---------- GIVEN RECORDS ----------

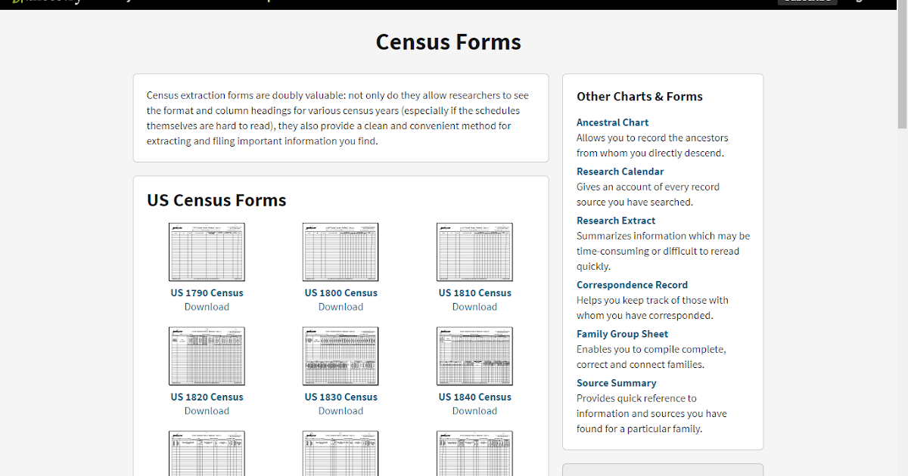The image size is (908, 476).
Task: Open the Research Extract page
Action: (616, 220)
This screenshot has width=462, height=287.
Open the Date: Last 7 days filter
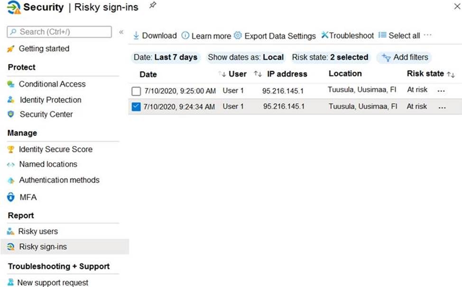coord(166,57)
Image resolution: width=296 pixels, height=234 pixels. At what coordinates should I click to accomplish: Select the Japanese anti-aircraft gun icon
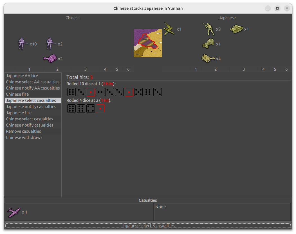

----------
---------- GIVEN RECORDS ----------

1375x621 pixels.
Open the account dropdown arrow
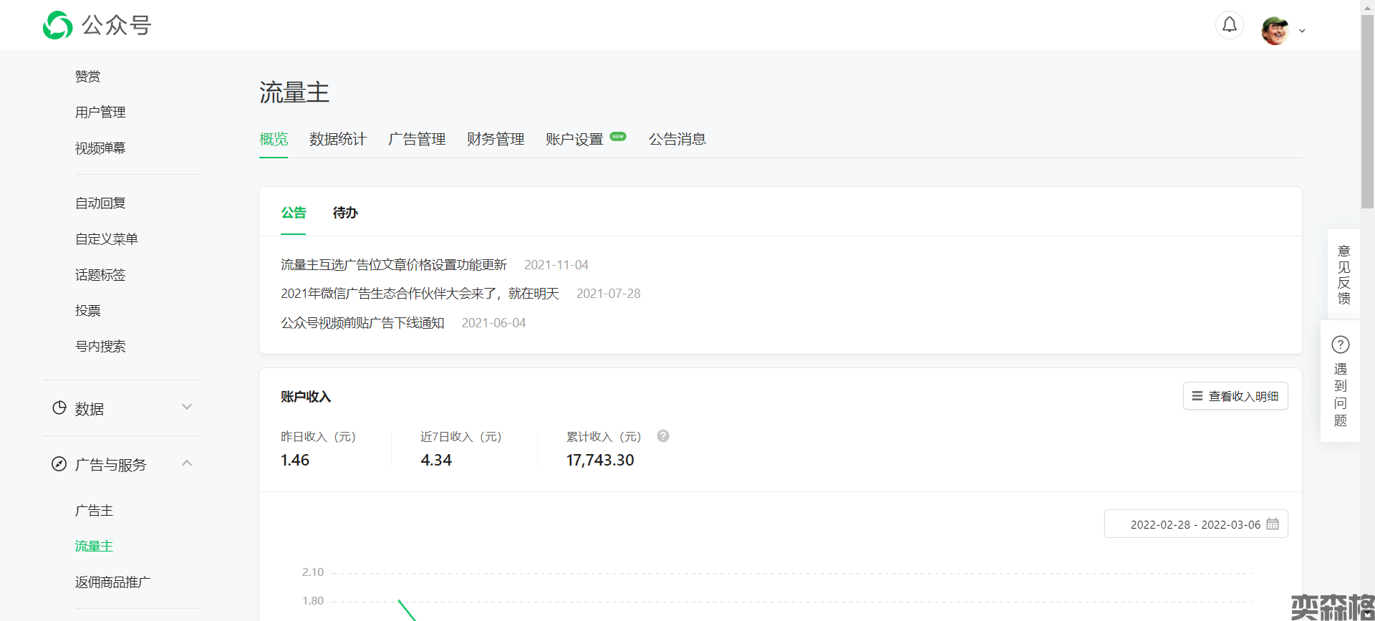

----------

* **DIRECTIONS**: Leaving every picture aside, reproduce exactly the lines above from the one with "Open the Date: Last 7 days filter" up to and including the one with "Image resolution: width=296", and no others.

* **SOLUTION**:
Open the Date: Last 7 days filter
coord(166,57)
Image resolution: width=296 pixels, height=234 pixels. At what coordinates should I click to accomplish: Select the Japanese anti-aircraft gun icon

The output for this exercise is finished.